━━━ Exercise passage
In most developed nations, there is congestion on the streets with many vehicles and people moving around communicating with each other. In addition, most people in developed nations prefer using machines and electronics which are the main cause of noise pollution. However, in Germany, noise is not optioned as it a noise-free nation. People are not allowed to make a noise loud enough to escape their rooms, which may cause destruction to the neighbors (HF, 2018). Noise pollution in India is an environmental concern. The country is loud with noise coming from every corner of the streets and even in the rural areas.

In Germany, government laws dictate the time when people can make noise even from a simple mower. The people can bear the normal noise of an ambulance but they are forbidden from making a loud noise for specific hours on various days and occasions depending on the state. The laws put across has regulated and cut down the level of noise pollution in the country (HF, 2018). Noise in India is caused by industries, loudspeakers, household instruments, and vehicle traffic. Although laws have been passed to curb the situation, huge blaring speakers are still heard along the roadsides. The large population is also a major contributor to the noise in India (Sujatha, 2017).

Endangerment of Species

Animals and plants are a very essential aspect of the environment and every human being is required to care for the animals without endangering any species. Nevertheless, India is increasingly losing its biodiversity as 47 of animal and plant species have been listed to be critically endangered in India (Sujatha, 2017). The situation in Germany is no better as the animals and plants are also endangered (Umwelt Bundesamt, 2015). India is increasingly losing its biodiversity because most of the natural habitats and ecology leaves the indigenous species such as Kashmir stag, Himalayan wolf and Siberian crane among others without habitats. Pouching, pollution and rapid urbanization of India also contributes to the loss of the nation's indigenous plants and animals (Sujatha, 2017). Lack of efforts from the people and the government to protect the species puts them at risk of becoming extinct. On the other hand, half of the land in Germany is used for agriculture or as farmland which should have instead been used in a more environmentally sound manner to safeguard biodiversity. The changes in the use of the land endanger biodiversity and by 2080, Germany is estimated to have completely lost its animal and plant species (Umwelt Bundesamt, 2015).

Water Pollution

While most water sources in India are unsafe water for human use, recent statistics reveal that the 98 percent of the water in Germany is clean for bathing and complies with the requirements of Bathing Water Directive of EU. Water pollution in Germany, however, is still an environmental issue as the water in the flowing water sources endangers its habitats. The water is safe virtually everywhere around Germany (The Local, 2018). Water pollution in India is a major environmental concern as most lakes, rivers, and surfaces are polluted. Approximately 80 percent of the water bodies in the developing nation is contaminated (Sujatha, 2019). The major cause of water pollution in India is untreated sewage. There are large amounts of sewage being released into the water and only a small portion is treated. The untreated results in contaminated water which is unsafe for bathing and consumption. In addition, Indians have turned rivers and other water sources as dump sites as litter their garbage along the water bodies contaminating the water (Sujatha, 2019). Uncontrolled urbanization is also causing an increase in water pollution as industries and people release sewage into wells, ponds, lakes, rivers, and streams. Agricultural runoff leads to harmful organic farm products being released into the water bodies. Water sources in Germany are also polluted by the organic farm products, but the water is treated before human consumption

Conclusively, the environmental condition of Germany is way much better than India. Air pollution, water pollution, and noise pollution have all been curbed and the situation continues to improve as the government comes up with policies to help boost its state. India is facing a major environmental crisis with noise, water and air pollution on the rise.
━━━━━━
(What is required): In the passage comparing the environments of Germany and India, what is named as the major cause of water pollution in India?
━━━ Dataset extract
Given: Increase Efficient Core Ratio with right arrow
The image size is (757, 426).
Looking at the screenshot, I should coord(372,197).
━━━━━━
━━━ Dataset extract
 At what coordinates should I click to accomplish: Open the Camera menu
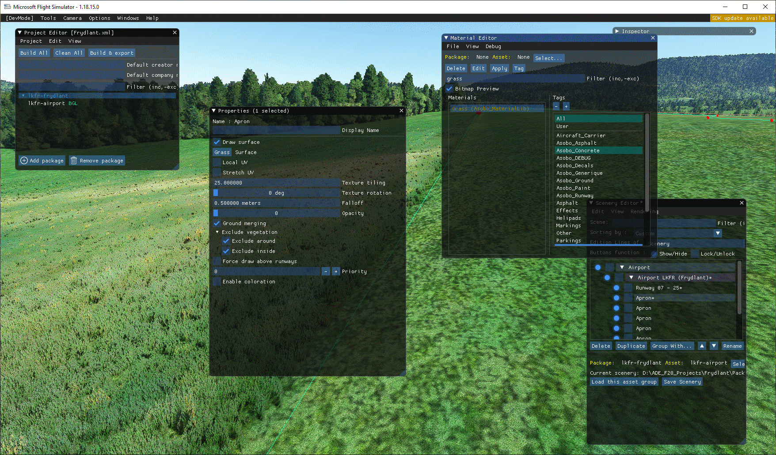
━━━━━━
(Answer): Untreated sewage.